The Court of Appeals here, of course, has not had the opportunity to consider how the reasoning and analysis in Abbasi may bear on this case. And the parties have not had the opportunity to brief and argue its significance. In these circumstances, it is appropriate for the Court of Appeals, rather than this Court, to address the Bivens question in the first instance. This Court, after all, is one “ ‘of review, not of first view.’ ” Expressions Hair Design v. Schneiderman, 581 U. S. ___, ___ (2017) (slip op., at 10) (quoting Nautilus, Inc. v. Biosig Instruments, Inc., 572 U. S. ___, ___ (2014) (slip op., at 14)).

With respect to petitioners’ Fourth Amendment claim, the en banc Court of Appeals found it unnecessary to address the Bivens question because it concluded that Hernández lacked any Fourth Amendment rights under the circumstances. This approach—disposing of a Bivens claim by resolving the constitutional question, while assuming the existence of a Bivens remedy—is appropriate in many cases. This Court has taken that approach on occasion. See, e.g., Wood, supra, at ___ (slip op., at 11). The Fourth Amendment question in this case, however, is sensitive and may have consequences that are far reaching. It would be imprudent for this Court to resolve that issue when, in light of the intervening guidance provided in Abbasi, doing so may be unnecessary to resolve this particular case.

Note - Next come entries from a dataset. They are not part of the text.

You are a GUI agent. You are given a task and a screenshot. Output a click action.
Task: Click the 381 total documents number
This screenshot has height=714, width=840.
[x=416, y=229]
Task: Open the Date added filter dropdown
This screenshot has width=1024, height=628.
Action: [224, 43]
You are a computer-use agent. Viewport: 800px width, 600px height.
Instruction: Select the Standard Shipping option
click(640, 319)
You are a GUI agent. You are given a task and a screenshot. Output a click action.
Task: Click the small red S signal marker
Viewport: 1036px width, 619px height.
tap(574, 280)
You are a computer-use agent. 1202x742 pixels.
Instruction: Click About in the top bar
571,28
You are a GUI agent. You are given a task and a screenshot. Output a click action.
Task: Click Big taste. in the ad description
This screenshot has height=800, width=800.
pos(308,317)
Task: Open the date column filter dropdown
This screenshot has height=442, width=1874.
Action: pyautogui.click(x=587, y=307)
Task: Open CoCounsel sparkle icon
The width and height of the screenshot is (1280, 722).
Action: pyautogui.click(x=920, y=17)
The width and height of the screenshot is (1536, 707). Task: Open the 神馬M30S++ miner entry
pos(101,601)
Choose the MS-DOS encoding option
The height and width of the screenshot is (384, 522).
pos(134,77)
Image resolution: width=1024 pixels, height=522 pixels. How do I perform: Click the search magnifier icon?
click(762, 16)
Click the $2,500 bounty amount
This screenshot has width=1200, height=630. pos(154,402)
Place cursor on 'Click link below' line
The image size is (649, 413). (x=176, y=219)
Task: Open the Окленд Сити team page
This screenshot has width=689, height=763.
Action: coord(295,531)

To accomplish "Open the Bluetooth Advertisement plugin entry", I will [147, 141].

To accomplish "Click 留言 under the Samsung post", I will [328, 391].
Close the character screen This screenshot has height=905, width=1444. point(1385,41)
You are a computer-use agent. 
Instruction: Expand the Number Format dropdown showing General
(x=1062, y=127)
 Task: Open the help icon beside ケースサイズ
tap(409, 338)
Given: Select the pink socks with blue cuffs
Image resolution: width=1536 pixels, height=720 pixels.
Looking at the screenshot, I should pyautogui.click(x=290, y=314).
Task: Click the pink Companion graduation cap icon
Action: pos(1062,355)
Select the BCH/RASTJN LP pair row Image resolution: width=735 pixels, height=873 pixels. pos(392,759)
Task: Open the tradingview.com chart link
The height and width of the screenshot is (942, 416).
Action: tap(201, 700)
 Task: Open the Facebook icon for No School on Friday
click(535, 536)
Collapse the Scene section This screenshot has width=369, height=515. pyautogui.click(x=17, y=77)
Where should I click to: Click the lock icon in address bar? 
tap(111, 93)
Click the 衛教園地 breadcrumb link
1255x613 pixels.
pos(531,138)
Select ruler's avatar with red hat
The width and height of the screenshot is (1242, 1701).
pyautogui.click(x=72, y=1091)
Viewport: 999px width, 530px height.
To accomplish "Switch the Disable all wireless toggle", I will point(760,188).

With respect to petitioners’ Fifth Amendment claim, the en banc Court of Appeals found it unnecessary to address the Bivens question because it held that Mesa was entitled to qualified immunity. In reaching that conclusion, the en banc Court of Appeals relied on the fact that Hernández was “an alien who had no significant voluntary connection to . . . the United States.” 785 F. 3d, at 120. It is undisputed, however, that Hernández’s nationality and the extent of his ties to the United States were unknown to Mesa at the time of the shooting. The en banc Court of Appeals therefore erred in granting qualified immunity based on those facts.

“The doctrine of qualified immunity shields officials from civil liability so long as their conduct ‘does not violate clearly established . . . constitutional rights of which a reasonable person would have known.’ ” Mullenix v. Luna, 577 U. S. ___, ___ (2015) (per curiam) (slip op., at 4–5) (quoting Pearson v. Callahan, 555 U. S. 223, 231 (2009) ). The “dispositive inquiry in determining whether a right is clearly established is whether it would be clear to a reasonable officer that his conduct was unlawful in the situation he confronted.” Saucier v. Katz, 533 U. S. 194, 202 (2001) . The qualified immunity analysis thus is limited to “the facts that were knowable to the defendant officers” at the time they engaged in the conduct in question. White v. Pauly, 580 U. S. ___, ___ (2017) (per curiam) (slip op., at 3). Facts an officer learns after the incident ends—whether those facts would support granting immunity or denying it—are not relevant.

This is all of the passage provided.